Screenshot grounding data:
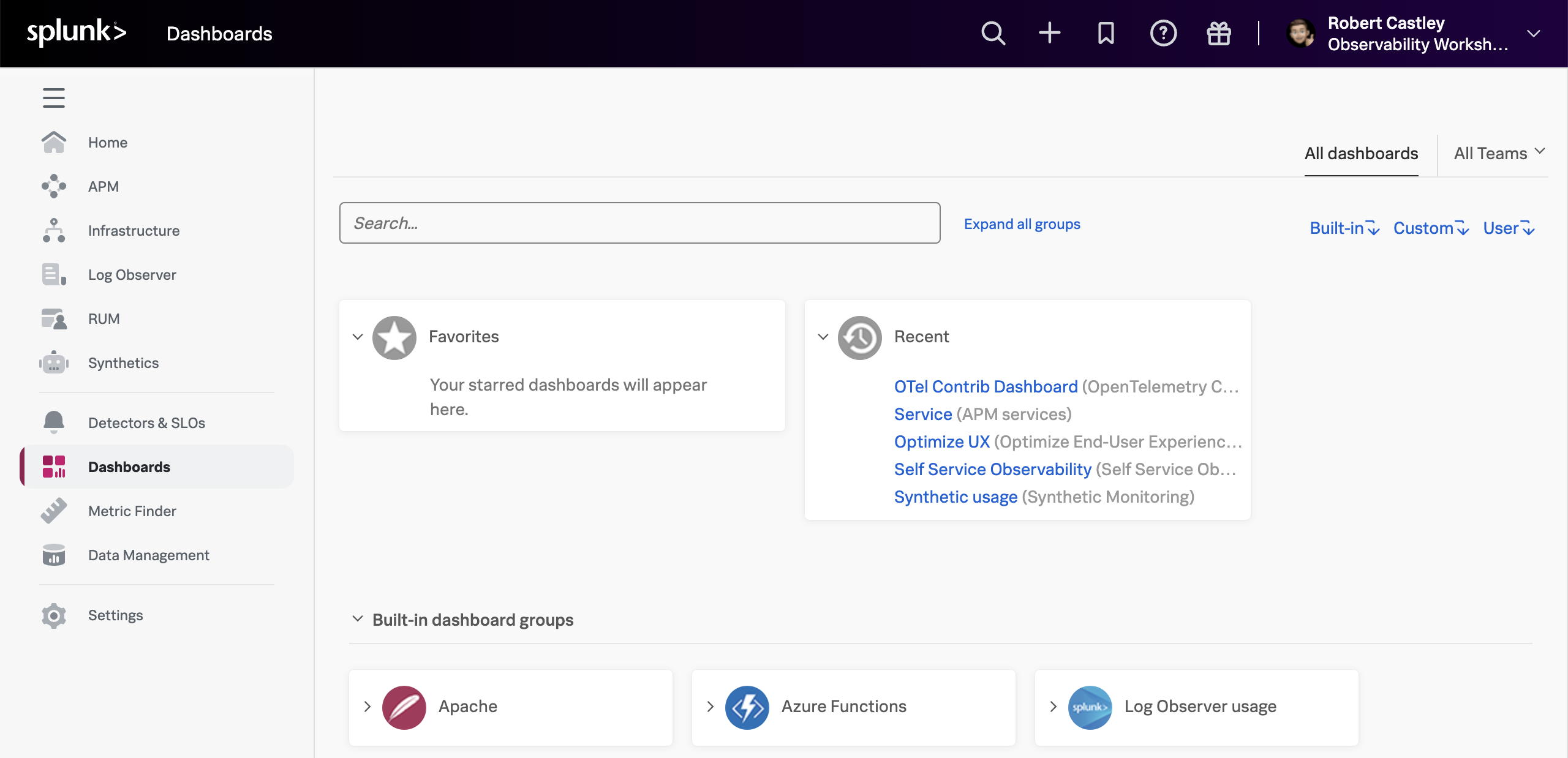
Task: Sort dashboards using the Custom filter
Action: 1430,228
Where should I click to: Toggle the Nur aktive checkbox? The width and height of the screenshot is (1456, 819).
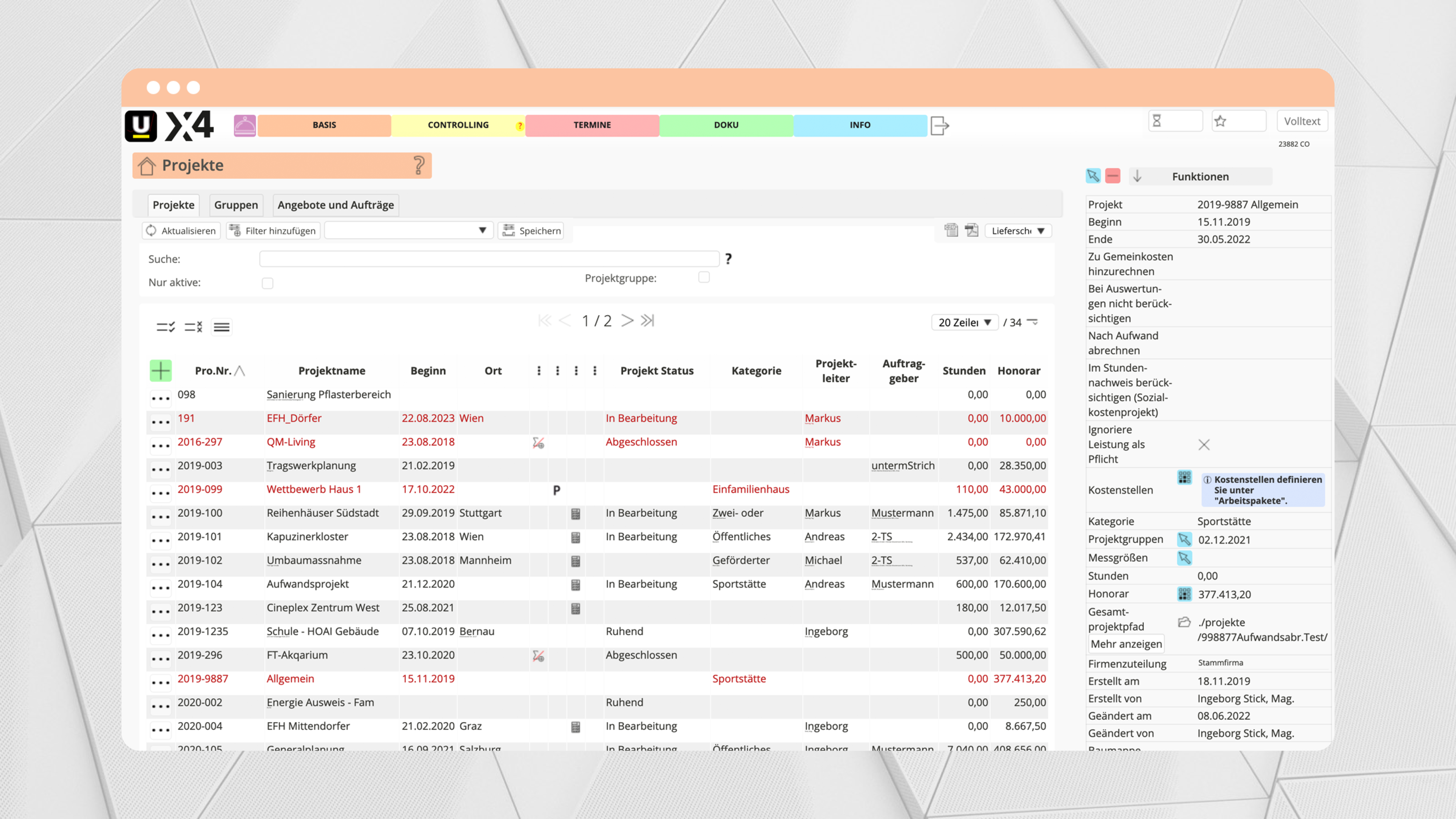[267, 283]
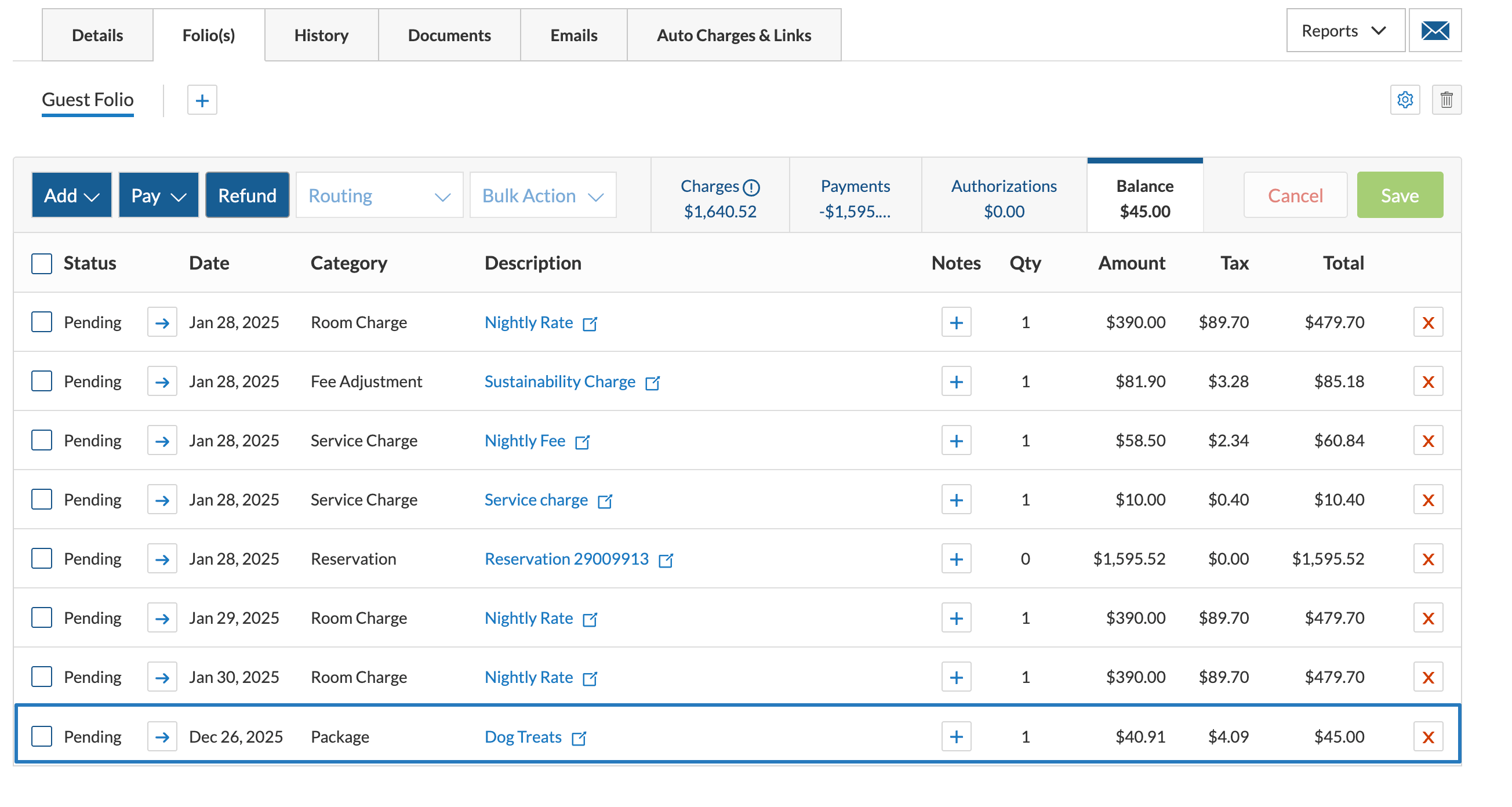Click the Charges info icon

(751, 187)
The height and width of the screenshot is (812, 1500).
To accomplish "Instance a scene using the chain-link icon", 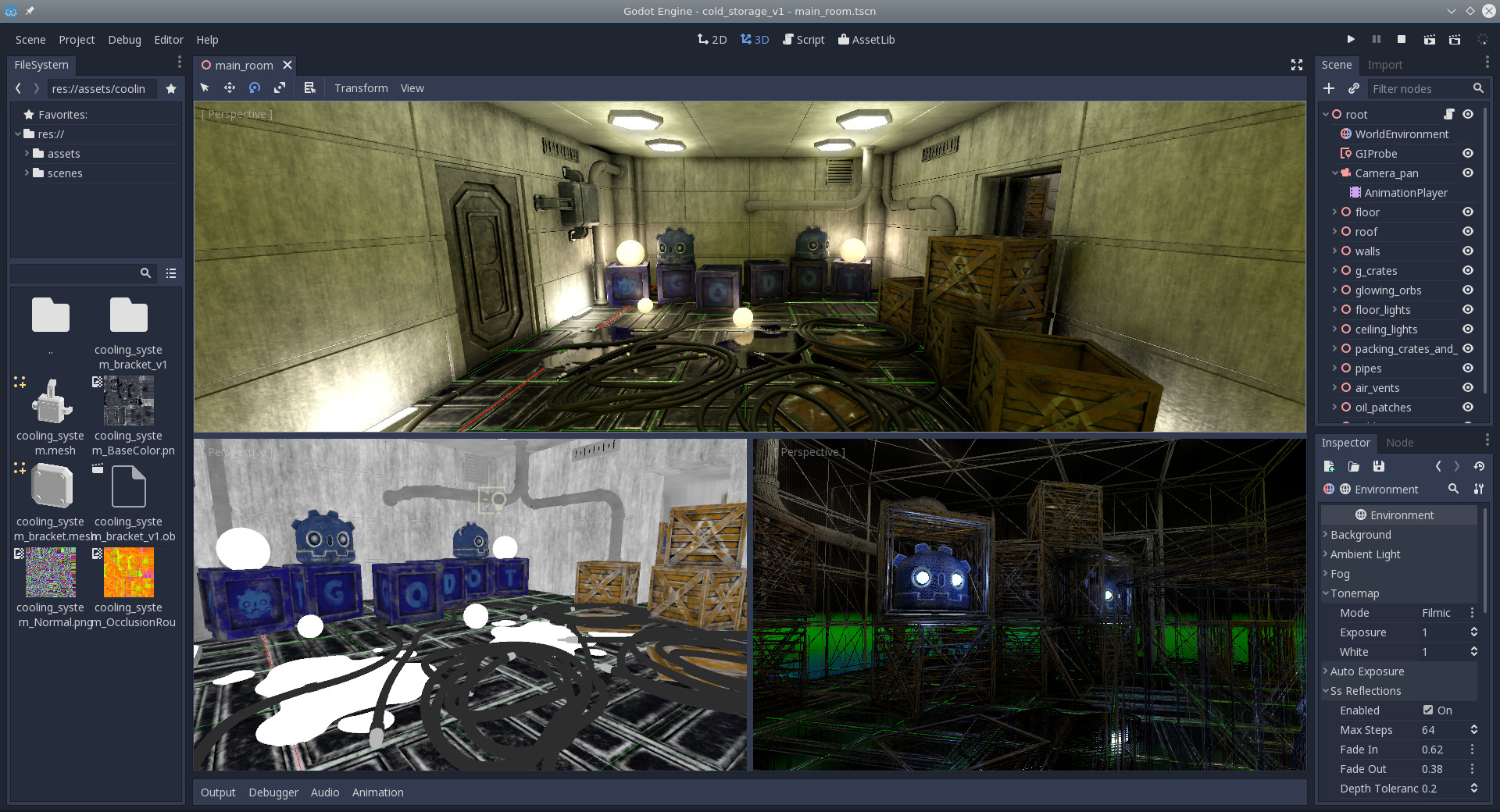I will tap(1352, 88).
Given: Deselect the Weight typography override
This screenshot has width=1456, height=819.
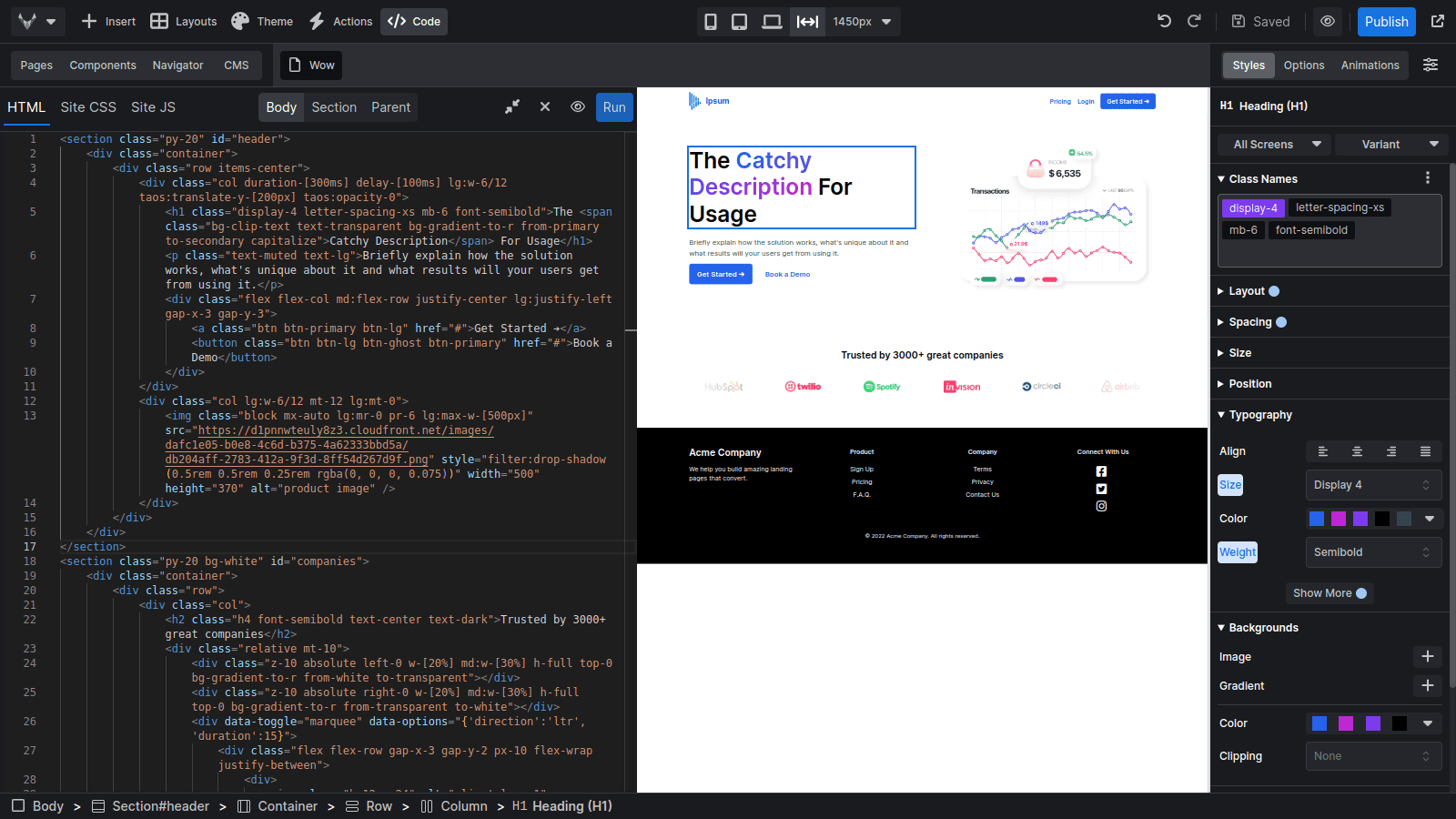Looking at the screenshot, I should tap(1237, 551).
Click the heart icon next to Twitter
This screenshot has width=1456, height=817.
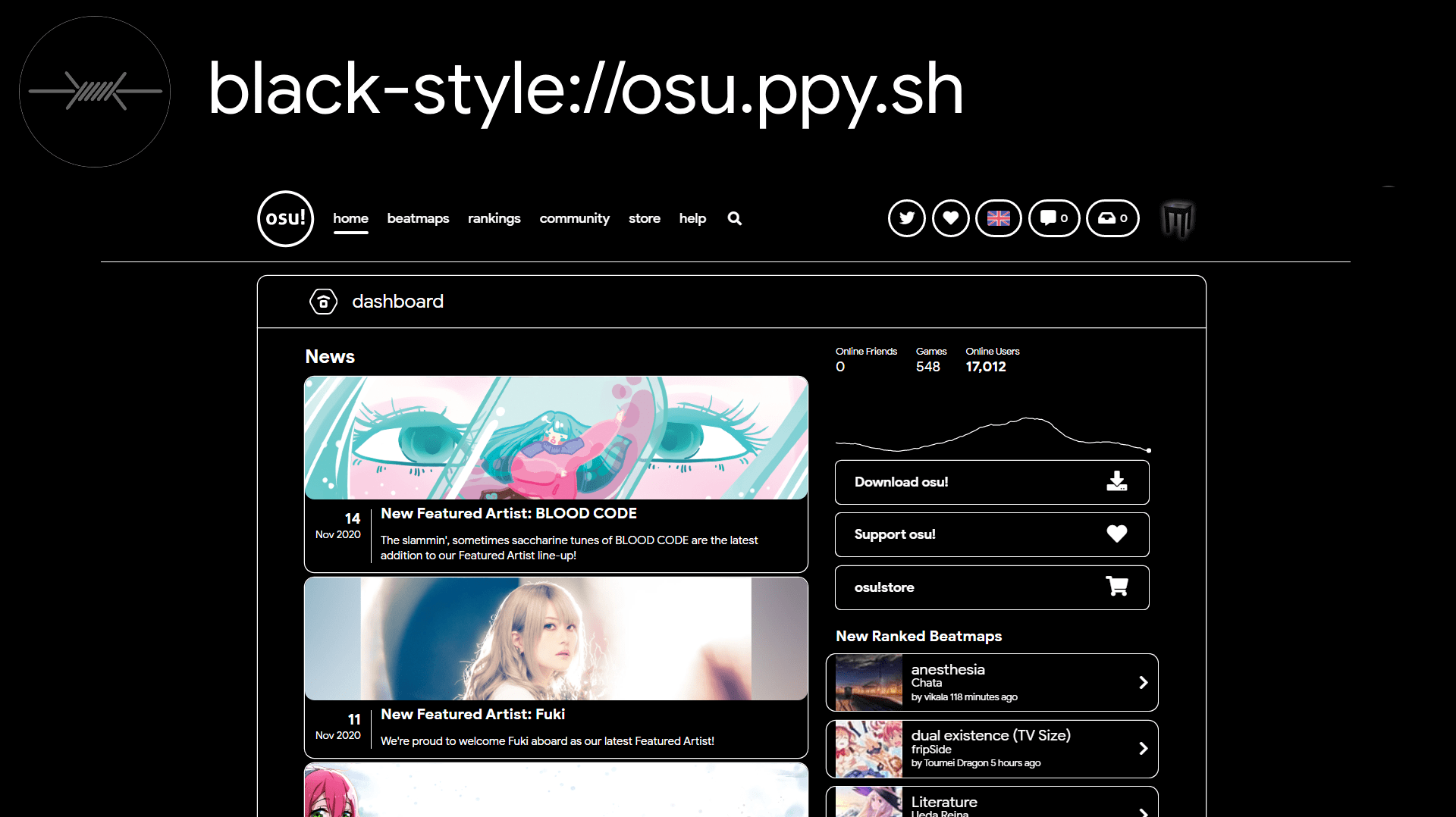point(951,218)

PROBLEM DESCRIPTION
I would like an exact copy of the lines from the one holding "Click the heart icon next to Twitter" through the last line of the entries above, with the pictures left out.

REPLY TO THE EXERCISE
Click the heart icon next to Twitter
This screenshot has width=1456, height=817.
point(951,218)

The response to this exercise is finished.